E fu così che diventò insegnante…
Esatto, per rimanerci fino al 1979. Quell’anno smisi, per un bel po’. Fino al 1988, quando fui scelta come direttrice. Non era una cosa che desideravo, fu il rabbino Elio Toaff a convincermi. Non volevo mettermi una spanna sopra le mie colleghe, ma lui mi persuase con queste parole: “Di fronte a una mitzvà, un dovere, un ebreo non può mai tirarsi indietro”. Sono iniziati così otto anni in questa nuova veste. Un periodo straordinario, che mi sono goduta fino in fondo. Anche grazie a un team fantastico di colleghe che mi ha supportato.
Gino si inserisce nel dialogo: “E due parole su tuo marito?”
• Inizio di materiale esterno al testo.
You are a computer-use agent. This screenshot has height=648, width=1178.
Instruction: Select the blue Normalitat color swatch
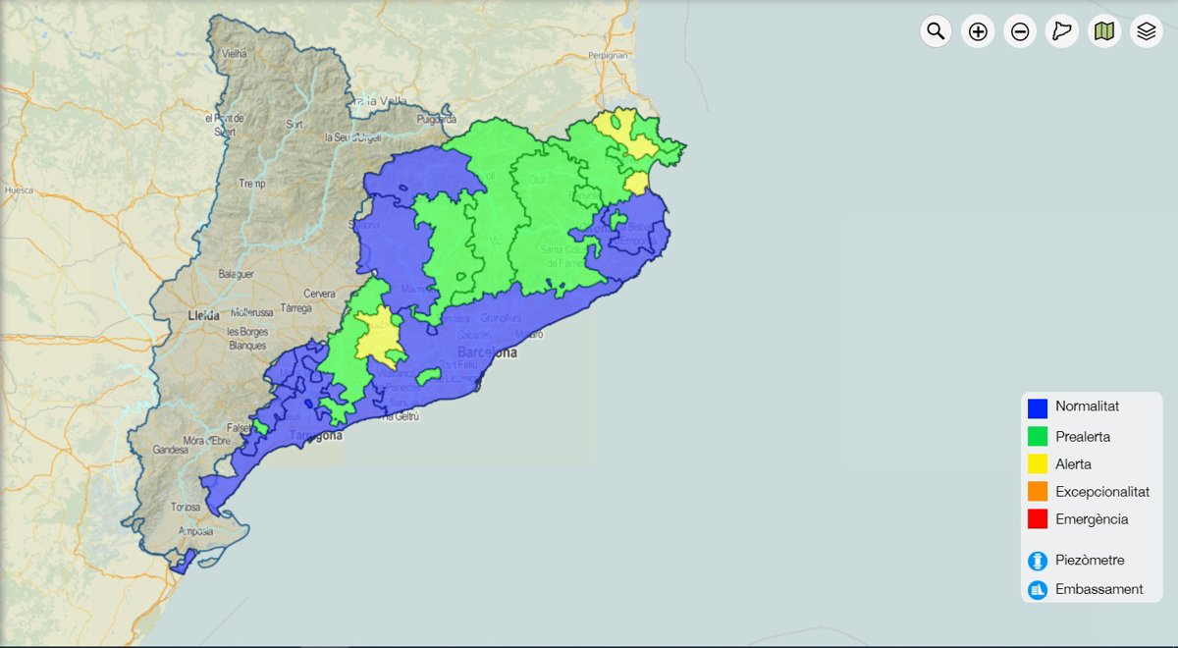click(1038, 407)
Giusto, come vi siete conosciuti?
Erano passate poche ore dalla Liberazione. C’erano ancora pericoli, ma noi ebrei romani avevamo troppa voglia di vivere. E fu così che, dopo un’indicazione arrivata velocemente a tutti, ci ritrovammo nel centro giovanile che aveva sede in via Balbo. Avevamo un ardente desiderio di respirare la libertà. C’ero io, e c’era anche Gino. Fu là che inizio la nostra storia, il nostro lungo cammino insieme.
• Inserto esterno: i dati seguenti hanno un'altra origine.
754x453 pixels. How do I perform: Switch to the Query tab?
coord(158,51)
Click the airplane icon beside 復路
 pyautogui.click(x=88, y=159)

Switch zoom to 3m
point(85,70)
Come scampò alle persecuzioni nazifasciste?
Siamo stati molto fortunati, perché un avvocato amico di famiglia ci avvertì per tempo delle retate. In pochi minuti siam partiti e usciti di casa. Da Porta Pia siamo andati fino a S.Agnese e abbiamo iniziato a bussare alle porte di vari conventi. I risultati sperati non sono però arrivati, tanto che la sera siamo andati a dormire da un vicino di casa. In seguito il Convento Notre Dame De Sion accettò di ospitarci. A marzo, per questioni di sicurezza, ci siamo trasferiti in una casa privata di amici. Ogni giorno sognavamo la libertà. Che finalmente a giugno arrivò.